To do
Rewrite the lines between the line containing "2020Y column header" and the line containing "pos(319,674)", inclusive, replacing "horizontal scrollbar" with "vertical scrollbar" and leaving all other text unchanged.

Records excerpted from a collection:

■ ■ ■ ■

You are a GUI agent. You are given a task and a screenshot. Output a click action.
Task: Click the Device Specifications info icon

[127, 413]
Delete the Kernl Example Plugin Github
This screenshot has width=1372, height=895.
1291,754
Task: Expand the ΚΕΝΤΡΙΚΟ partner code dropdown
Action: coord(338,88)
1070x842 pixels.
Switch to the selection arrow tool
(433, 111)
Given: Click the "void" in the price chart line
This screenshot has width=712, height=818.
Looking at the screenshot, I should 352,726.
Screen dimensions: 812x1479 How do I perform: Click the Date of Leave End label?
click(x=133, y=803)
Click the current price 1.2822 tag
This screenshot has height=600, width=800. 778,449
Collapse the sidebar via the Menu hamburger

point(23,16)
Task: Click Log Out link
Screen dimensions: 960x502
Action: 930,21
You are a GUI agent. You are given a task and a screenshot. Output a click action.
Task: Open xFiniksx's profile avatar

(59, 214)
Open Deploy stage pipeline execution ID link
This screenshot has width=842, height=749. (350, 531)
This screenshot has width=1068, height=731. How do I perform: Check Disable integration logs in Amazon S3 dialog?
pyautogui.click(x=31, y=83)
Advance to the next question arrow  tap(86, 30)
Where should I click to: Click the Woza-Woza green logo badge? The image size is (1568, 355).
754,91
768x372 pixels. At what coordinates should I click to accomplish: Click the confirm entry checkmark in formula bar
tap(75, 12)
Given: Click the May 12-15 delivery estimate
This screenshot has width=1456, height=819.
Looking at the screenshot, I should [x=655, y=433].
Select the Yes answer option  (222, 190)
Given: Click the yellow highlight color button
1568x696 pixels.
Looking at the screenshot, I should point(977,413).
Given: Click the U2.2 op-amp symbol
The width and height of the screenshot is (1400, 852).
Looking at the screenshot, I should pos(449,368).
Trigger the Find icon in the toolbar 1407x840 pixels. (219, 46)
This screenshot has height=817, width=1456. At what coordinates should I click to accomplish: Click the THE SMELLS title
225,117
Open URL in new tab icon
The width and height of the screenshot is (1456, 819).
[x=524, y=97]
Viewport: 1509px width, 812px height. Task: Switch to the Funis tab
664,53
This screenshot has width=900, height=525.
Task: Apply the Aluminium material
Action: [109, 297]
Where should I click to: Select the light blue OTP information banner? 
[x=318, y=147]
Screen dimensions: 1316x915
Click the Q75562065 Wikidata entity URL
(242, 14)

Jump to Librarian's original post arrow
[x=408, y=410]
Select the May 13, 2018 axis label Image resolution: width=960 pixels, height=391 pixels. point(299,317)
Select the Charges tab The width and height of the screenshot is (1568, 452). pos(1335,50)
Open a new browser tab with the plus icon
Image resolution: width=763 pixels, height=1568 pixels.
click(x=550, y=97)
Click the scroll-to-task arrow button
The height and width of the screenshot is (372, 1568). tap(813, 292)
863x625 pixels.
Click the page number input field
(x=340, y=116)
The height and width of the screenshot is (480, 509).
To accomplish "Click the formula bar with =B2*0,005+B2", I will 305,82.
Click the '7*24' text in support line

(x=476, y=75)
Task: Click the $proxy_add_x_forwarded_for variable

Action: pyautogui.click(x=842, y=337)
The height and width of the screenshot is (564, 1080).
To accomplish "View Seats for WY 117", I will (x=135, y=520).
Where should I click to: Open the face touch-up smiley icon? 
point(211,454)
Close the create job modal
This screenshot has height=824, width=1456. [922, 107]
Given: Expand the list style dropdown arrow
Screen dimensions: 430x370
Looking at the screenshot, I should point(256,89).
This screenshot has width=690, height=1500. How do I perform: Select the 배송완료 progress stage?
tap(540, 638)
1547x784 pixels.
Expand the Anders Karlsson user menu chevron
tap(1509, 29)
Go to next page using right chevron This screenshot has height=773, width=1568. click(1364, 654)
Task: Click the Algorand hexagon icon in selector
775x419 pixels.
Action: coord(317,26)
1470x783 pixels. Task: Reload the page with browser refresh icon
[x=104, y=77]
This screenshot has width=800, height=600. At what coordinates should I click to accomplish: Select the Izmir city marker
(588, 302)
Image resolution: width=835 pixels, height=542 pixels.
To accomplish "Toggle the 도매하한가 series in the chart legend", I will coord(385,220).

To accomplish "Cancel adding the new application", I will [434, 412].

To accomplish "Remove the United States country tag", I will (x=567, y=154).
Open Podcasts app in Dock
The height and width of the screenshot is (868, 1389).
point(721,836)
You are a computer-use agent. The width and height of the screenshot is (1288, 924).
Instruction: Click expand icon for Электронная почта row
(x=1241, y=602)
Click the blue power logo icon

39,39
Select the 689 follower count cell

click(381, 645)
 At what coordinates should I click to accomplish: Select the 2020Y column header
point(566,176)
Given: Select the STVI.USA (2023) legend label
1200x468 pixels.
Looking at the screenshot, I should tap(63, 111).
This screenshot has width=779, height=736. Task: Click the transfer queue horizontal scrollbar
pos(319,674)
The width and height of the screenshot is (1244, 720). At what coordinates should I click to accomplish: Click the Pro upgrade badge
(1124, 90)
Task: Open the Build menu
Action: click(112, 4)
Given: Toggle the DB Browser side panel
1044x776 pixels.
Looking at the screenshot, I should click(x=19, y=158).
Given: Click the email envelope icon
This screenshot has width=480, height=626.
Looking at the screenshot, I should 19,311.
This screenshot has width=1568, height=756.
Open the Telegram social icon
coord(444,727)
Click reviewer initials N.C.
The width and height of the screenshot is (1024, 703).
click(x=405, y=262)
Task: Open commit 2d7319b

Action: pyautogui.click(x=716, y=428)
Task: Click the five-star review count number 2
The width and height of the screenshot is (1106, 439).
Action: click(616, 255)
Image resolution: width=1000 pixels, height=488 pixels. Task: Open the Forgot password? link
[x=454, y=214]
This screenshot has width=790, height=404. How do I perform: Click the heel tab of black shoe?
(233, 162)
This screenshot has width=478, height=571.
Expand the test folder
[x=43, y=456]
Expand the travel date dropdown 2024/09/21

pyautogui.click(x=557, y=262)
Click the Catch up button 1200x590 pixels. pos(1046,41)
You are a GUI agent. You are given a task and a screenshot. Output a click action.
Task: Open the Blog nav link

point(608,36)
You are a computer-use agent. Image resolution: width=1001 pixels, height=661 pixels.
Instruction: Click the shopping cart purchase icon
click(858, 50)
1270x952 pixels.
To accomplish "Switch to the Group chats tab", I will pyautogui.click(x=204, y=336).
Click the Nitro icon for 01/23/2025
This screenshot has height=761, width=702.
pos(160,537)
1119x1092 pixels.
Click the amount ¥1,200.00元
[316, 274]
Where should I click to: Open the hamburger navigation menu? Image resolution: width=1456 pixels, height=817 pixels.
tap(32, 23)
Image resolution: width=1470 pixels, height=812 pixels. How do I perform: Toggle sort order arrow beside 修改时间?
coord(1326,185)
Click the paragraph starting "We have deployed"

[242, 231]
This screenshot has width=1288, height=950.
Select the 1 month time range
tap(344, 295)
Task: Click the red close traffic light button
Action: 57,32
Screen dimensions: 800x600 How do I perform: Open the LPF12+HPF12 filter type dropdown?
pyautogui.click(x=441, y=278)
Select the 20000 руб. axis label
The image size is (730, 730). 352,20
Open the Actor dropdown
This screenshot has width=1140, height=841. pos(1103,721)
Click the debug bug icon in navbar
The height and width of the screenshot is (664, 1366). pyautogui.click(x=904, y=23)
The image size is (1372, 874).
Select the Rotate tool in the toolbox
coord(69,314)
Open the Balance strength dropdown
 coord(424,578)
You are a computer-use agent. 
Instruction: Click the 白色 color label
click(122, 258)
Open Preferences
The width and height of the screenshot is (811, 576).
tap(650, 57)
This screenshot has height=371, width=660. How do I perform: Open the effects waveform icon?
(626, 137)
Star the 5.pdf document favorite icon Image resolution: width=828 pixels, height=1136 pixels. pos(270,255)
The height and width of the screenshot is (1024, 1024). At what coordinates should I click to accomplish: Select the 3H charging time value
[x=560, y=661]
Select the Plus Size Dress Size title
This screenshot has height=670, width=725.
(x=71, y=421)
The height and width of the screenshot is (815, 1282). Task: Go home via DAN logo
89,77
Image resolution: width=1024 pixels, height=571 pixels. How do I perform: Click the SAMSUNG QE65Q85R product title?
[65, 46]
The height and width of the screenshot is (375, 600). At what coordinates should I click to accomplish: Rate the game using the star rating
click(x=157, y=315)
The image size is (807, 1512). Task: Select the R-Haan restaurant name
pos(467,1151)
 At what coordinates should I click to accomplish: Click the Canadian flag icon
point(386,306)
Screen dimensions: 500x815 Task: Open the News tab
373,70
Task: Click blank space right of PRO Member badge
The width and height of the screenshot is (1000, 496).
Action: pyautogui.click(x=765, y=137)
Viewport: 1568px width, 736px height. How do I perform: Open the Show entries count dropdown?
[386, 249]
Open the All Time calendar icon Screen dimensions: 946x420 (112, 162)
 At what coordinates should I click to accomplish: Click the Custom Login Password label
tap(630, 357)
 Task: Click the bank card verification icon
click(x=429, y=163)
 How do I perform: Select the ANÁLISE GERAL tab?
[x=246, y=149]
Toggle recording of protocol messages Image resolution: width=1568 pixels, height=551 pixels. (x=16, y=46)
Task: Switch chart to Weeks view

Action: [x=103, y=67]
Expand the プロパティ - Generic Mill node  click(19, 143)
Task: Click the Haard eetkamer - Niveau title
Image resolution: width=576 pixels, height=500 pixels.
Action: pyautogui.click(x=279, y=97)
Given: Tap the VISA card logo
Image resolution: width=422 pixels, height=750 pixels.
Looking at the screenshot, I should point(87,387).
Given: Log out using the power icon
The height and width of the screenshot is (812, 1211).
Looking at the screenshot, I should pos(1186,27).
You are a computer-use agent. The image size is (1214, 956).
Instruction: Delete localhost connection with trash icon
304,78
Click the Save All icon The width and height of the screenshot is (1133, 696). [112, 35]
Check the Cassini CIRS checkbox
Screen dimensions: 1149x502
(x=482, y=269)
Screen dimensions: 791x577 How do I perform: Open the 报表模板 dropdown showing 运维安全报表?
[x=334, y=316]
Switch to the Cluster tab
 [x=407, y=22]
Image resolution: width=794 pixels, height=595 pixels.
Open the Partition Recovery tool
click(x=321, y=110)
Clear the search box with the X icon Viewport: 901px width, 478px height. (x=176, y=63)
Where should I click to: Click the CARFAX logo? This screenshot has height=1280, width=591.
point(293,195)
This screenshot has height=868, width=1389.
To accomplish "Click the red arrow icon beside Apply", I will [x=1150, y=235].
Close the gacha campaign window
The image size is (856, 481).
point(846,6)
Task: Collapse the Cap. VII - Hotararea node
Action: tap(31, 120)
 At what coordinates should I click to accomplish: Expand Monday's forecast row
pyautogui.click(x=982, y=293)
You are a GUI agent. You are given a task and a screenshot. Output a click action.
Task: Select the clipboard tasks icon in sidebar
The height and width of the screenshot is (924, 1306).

■ ■ ■ ■

Final result
 At what coordinates should I click to accomplish: Select the 2020Y column header
point(566,176)
Given: Select the STVI.USA (2023) legend label
1200x468 pixels.
Looking at the screenshot, I should tap(63, 111).
This screenshot has width=779, height=736. Task: Click the transfer queue vertical scrollbar
pos(319,674)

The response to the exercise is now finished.